# [必要な作業]
#1 がん条例の記事に固有の名称で出てくる団体をすべて挙げよ。
#2 次の(a)〜(c)ががん条例の記事の内容と合っているかを判断せよ。それぞれ「はい」か「いいえ」で答え、根拠となる記事の語句をそのまま引用すること。
(a) 「たうんミーティングin宮古島」は宮古合同庁舎で開かれた。
(b) 天野慎介さんは沖縄タイムス社の記者である。
(c) 儀間多美子さんは、離島患者が経済的支援を受けられていると報告した。
#3 がん条例の記事を、最後の文のあとから書き継げ。

# [課題文]
▼▼▼

「がん条例」内容充実を
講演やシンポで経済支援訴え
制定が進められている県のがん対策推進条例について、離島の抱える課題などを考える「たうんミーティングin宮古島」(ゆうかぎの会など主催)が10日、宮古合同庁舎で開かれた。基調講演やシンポジウムでは、患者が心身のみならず経済的、社会的にも負担が大きいことが報告された。経済支援や負担軽減を講じることを明文化させ、病気を患っても安心して地域で暮らせるよう、条例の内容充実を図ることを誓った。
基調講演では、グループ・ネクサス(悪性リンパ腫の患者会)理事長の天野慎介さんが全国各地のがん条例を紹介。「お金の切れ目が命の切れ目になってはいけない。内容を充実するために声を上げよう」と呼び掛けた。
沖縄タイムス社記者の儀間多美子さんは、放射線治療を受けるために沖縄本島の病院に通院する離島患者の現状を報告し「不公平だと嘆いていた。経済的支援もなく困っている」と強調した。

▲▲▲

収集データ

▼▼▼

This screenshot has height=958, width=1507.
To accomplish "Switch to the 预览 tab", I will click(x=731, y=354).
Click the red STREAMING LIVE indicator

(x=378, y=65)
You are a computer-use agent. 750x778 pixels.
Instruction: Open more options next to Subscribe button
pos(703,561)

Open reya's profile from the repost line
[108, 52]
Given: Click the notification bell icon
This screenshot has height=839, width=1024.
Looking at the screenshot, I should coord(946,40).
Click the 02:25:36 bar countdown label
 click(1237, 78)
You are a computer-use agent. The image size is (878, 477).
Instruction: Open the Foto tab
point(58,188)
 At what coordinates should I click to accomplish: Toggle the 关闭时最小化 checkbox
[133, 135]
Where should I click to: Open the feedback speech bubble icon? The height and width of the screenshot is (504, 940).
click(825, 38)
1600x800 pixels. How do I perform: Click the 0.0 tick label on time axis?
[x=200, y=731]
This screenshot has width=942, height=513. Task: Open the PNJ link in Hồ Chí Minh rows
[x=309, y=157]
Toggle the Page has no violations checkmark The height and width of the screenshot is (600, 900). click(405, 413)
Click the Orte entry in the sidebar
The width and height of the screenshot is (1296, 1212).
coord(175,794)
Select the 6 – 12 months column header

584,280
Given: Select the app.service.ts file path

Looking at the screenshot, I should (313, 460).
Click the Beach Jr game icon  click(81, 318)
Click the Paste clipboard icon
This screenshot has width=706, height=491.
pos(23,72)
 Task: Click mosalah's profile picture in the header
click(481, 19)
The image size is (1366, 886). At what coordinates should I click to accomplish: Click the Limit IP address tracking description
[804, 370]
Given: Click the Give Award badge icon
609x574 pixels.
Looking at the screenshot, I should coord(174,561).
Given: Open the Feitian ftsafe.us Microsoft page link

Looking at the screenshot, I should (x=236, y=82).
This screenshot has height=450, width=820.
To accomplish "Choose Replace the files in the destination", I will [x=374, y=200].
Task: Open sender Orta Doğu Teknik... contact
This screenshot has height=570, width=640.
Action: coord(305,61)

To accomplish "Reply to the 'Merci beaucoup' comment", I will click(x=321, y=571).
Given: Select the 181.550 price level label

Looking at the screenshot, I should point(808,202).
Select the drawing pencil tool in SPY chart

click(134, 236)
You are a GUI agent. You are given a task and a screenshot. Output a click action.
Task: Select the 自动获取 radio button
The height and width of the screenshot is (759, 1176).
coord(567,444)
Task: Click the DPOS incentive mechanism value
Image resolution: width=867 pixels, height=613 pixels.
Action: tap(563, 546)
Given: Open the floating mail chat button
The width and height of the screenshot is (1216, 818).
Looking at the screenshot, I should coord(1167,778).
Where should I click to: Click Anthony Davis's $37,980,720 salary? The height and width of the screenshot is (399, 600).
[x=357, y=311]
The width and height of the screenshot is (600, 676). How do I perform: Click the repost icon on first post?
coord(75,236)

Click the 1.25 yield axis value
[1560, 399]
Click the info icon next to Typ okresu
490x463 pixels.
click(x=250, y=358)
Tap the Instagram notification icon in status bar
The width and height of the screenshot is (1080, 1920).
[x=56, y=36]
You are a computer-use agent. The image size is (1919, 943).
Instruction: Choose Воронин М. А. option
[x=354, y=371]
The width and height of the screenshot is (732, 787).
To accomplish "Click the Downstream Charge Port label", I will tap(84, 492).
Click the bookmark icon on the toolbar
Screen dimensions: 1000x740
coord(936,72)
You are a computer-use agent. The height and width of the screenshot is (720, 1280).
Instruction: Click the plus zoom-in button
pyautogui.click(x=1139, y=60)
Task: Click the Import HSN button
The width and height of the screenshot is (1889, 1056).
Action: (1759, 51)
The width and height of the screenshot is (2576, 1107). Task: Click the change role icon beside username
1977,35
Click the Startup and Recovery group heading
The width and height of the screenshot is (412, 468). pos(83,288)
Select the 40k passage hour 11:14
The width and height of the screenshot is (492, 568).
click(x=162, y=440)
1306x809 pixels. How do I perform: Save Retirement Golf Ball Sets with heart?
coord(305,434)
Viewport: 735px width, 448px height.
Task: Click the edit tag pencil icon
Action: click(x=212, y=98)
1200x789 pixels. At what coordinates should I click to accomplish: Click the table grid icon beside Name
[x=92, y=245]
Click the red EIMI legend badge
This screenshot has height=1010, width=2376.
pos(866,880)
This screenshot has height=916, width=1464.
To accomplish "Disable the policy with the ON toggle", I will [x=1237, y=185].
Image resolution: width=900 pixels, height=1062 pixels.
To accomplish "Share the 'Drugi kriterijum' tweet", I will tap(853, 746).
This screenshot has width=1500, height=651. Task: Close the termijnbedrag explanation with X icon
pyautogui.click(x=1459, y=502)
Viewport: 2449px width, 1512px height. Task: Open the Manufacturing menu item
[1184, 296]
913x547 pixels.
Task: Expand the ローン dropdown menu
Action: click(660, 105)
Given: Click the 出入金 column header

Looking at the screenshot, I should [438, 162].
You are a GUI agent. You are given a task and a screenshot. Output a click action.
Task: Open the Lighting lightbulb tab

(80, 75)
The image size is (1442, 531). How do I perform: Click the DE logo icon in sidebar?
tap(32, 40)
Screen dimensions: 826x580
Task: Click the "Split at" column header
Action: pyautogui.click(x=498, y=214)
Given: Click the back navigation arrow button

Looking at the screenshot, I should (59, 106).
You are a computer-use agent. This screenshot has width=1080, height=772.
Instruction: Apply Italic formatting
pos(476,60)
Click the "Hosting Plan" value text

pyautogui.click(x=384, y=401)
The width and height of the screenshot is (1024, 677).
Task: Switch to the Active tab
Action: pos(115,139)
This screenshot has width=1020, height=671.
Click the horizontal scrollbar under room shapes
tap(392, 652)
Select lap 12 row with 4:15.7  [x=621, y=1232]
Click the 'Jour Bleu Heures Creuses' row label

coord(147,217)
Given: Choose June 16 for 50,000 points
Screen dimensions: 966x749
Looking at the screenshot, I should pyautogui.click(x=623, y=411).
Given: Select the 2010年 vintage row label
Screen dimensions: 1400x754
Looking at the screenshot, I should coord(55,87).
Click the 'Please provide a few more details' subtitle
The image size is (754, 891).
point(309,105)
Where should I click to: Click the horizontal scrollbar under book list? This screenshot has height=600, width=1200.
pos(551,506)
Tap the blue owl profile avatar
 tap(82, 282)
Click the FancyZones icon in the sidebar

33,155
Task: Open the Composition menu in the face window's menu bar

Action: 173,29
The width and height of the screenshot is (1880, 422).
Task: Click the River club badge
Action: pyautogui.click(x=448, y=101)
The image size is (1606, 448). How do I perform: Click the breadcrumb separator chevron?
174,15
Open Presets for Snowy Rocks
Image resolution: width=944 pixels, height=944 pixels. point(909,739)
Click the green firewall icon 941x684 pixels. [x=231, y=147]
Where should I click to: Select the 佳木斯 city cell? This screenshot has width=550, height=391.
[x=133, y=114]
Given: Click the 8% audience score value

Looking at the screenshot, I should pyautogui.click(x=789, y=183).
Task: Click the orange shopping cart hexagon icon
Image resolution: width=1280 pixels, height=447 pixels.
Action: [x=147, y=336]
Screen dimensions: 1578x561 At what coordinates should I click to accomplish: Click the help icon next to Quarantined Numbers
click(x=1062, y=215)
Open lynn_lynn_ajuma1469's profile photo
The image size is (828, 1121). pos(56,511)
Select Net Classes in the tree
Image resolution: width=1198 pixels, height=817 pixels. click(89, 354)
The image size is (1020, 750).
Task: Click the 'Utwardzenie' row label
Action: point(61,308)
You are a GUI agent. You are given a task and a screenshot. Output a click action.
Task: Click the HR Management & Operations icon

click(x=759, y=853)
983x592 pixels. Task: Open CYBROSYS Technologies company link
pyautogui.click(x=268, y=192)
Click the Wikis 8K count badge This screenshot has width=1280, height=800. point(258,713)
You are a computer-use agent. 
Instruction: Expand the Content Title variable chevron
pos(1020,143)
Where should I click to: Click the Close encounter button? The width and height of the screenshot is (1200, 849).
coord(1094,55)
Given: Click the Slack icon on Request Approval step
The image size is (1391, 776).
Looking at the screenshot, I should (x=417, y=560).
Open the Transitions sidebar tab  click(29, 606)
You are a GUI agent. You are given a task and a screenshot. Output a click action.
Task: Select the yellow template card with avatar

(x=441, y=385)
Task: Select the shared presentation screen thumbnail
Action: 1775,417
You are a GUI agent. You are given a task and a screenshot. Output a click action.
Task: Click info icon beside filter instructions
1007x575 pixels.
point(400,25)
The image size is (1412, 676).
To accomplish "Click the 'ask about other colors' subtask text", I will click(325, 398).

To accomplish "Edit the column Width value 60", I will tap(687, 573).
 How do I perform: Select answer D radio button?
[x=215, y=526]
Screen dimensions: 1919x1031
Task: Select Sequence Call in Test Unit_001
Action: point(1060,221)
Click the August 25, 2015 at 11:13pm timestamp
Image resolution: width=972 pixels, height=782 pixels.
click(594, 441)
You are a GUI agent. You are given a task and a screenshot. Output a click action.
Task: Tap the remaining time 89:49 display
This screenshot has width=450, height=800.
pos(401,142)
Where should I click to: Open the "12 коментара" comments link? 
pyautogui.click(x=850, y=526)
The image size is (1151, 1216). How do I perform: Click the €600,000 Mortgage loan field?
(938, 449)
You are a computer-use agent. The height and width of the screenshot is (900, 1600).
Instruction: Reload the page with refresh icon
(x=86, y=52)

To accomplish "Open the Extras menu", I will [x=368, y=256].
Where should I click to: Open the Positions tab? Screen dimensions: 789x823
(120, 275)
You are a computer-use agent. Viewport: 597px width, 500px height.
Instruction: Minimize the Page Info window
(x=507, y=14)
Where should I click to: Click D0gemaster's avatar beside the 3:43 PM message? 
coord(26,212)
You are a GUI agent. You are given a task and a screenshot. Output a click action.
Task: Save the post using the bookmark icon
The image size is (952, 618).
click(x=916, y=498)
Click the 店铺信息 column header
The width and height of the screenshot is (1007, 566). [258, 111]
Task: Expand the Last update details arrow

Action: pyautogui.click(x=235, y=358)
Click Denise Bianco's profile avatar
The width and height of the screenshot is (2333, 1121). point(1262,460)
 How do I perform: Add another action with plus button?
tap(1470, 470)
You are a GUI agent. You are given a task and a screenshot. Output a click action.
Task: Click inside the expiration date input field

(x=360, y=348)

▲▲▲

# [課題別の結果]
#1 ゆうかぎの会、グループ・ネクサス、沖縄タイムス社

#2
(a) はい:「10日、宮古合同庁舎で開かれた」
(b) いいえ:「グループ・ネクサス(悪性リンパ腫の患者会)理事長の天野慎介さん」
(c) いいえ:「経済的支援もなく困っている」

#3
主催者を代表してゆうかぎの会代表の真栄里隆代さんは「安心して治療できるように意見を交換し、離島支援を求めていこう」とあいさつした。
シンポジウムでは、天野さんや儀間さん、真栄里さん、宮古島徳洲会病院副院長の増成秀樹さん、宮古病院医師の砂川一哉さんがそれぞれの立場から意見を述べた。
がんに関する条例は15府県で制定されいる。沖縄県でも準備が進められており、患者や現場、地域の意見を集約している。
会場には患者やその家族、医療関係者らが多数訪れ、患者や医療現場からの意見に耳を傾けた。